The “new toy” was the assault version of the Little Bird helicopter. There were no back seats, only an outboard mounted above the skids. Fury and I strapped ourselves to it. Someone wearing a helmet was seated on the other side.
NAG, real name, Mandi, was in the pilot’s seat.
Nathan McNamara was in the copilot’s seat. He handed us headsets. “Welcome back, brother,” he said when I had mine on. He smiled over his shoulder. The patch on the front of his olive-drab ball cap said “TOO OLD FOR THIS SHIT” in all caps.
“Good to see you, Nate.” I jerked my thumb behind me. “Who’s on the other side?”
“Wings,” SF-12’s second pilot answered for himself. “You didn’t really think we’d let McNamara dangle out of this thing, did you?”
“I’d hate for my life to depend on it,” Fury said, looking down at the treetops as we rose higher into the sky.
“Screw you all.” Nathan held his middle finger over his head. “Hey, Warren, how do you like the new ride? We call it the Angry Bird.”

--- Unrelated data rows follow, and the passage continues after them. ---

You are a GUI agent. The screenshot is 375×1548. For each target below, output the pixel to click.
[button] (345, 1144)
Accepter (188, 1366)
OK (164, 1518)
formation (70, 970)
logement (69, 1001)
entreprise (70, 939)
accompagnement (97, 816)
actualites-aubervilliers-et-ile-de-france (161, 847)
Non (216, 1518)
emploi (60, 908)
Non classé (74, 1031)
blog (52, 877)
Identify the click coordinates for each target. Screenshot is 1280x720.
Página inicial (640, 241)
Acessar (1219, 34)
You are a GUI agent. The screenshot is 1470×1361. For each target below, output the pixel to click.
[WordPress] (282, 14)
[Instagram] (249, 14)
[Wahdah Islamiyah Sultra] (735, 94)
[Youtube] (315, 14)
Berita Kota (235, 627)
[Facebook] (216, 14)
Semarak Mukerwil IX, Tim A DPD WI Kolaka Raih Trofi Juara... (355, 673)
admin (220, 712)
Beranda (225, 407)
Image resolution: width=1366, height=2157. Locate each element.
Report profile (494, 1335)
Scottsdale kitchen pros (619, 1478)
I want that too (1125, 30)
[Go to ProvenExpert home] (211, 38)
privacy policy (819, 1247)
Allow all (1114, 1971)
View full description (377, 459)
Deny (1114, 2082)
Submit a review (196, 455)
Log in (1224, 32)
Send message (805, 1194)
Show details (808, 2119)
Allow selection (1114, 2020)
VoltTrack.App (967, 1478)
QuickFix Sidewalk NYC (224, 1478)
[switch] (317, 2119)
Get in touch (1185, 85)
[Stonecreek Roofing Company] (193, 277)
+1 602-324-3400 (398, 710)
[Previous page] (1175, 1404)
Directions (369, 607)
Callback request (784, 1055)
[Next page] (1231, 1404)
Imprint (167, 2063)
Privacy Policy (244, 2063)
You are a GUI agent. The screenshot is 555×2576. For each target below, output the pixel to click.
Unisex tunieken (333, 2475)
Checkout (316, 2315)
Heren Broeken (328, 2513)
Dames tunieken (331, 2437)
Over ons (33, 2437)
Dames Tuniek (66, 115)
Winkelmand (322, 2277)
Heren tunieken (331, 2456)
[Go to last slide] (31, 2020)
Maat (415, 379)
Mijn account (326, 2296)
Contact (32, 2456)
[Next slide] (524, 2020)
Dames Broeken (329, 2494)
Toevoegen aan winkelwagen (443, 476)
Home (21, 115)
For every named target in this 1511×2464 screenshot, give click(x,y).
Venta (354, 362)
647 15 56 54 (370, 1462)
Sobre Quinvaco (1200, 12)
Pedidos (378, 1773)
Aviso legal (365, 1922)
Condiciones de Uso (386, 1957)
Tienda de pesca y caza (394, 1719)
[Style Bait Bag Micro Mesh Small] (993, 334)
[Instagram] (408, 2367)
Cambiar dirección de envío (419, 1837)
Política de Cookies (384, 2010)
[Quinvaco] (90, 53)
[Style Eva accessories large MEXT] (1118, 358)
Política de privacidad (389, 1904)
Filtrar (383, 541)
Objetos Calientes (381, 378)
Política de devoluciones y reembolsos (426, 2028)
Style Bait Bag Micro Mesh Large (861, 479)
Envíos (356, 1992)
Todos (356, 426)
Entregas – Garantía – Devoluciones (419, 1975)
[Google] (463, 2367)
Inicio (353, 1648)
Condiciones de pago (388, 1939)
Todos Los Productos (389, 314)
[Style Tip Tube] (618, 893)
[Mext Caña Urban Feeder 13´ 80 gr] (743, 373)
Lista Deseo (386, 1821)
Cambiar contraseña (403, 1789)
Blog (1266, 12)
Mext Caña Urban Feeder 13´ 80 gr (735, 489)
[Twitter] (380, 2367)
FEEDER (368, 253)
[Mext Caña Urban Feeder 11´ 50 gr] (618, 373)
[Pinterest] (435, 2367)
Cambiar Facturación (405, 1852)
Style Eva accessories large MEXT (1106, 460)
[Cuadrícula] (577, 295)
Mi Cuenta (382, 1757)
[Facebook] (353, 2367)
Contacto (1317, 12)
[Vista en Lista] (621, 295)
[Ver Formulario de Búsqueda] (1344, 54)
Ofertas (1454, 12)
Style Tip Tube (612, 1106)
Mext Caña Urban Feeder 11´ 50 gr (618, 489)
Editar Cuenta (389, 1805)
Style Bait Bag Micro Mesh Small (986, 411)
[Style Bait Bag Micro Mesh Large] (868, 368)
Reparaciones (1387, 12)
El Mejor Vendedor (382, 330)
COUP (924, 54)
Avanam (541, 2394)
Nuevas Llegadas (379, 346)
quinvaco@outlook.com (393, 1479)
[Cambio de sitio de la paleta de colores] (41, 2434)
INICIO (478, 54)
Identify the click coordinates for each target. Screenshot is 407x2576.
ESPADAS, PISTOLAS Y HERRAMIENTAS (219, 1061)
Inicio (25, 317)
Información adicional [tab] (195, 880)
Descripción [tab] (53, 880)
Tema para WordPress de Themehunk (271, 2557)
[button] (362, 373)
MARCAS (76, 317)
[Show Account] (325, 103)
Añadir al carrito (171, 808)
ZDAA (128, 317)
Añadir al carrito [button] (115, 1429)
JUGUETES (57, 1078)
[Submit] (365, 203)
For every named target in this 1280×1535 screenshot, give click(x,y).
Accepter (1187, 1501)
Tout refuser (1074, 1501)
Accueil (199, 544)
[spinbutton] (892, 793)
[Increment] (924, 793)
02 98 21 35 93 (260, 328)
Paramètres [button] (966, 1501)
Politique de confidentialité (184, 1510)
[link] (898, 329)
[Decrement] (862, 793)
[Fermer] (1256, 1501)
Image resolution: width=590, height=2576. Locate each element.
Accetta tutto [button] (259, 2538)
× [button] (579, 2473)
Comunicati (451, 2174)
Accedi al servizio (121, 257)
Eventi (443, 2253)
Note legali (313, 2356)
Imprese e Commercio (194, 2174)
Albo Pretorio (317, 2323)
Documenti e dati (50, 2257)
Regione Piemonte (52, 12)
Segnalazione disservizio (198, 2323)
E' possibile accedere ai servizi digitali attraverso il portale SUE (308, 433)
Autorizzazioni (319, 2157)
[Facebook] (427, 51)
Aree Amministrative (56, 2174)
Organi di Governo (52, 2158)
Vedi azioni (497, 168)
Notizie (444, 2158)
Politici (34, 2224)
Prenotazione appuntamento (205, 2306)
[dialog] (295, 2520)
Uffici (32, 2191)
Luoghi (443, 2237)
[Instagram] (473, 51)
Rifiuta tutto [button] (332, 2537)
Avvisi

“It’s badass. Why’d you buy it?”
“Az insisted. He bought a few of them.”
Worrisome. These types of helicopters were used for combat, and he hadn’t said anything to me about it. “What’s he planning for?”
“Everything,” Nate and NAG said at the same time.
NAG looked out the side window as she turned the helicopter around. “He’s preparing for almost every scenario.”
“Anybody else concerned about that?” Fury asked.
No one answered.
“Is he back in Asheville?” I asked.
“He is now,” Nathan said over the comms. “He was in Black Mountain when the call came in about you. What made your ride go down?”
Fury answered before I could. “Our pilot suffered a medical emergency. He died before the crash.”
“Who was it?” Wings asked.
“New guy. Don’t remember his name,” she lied.
It was clear she didn’t want to talk about it, so I moved the conversation along. “Nate, how’s my baby girl?”
“She’s awesome. Such a funny kid.”
“I think she called out to me through the spirit world yesterday.”
He turned his face toward me. “Really?”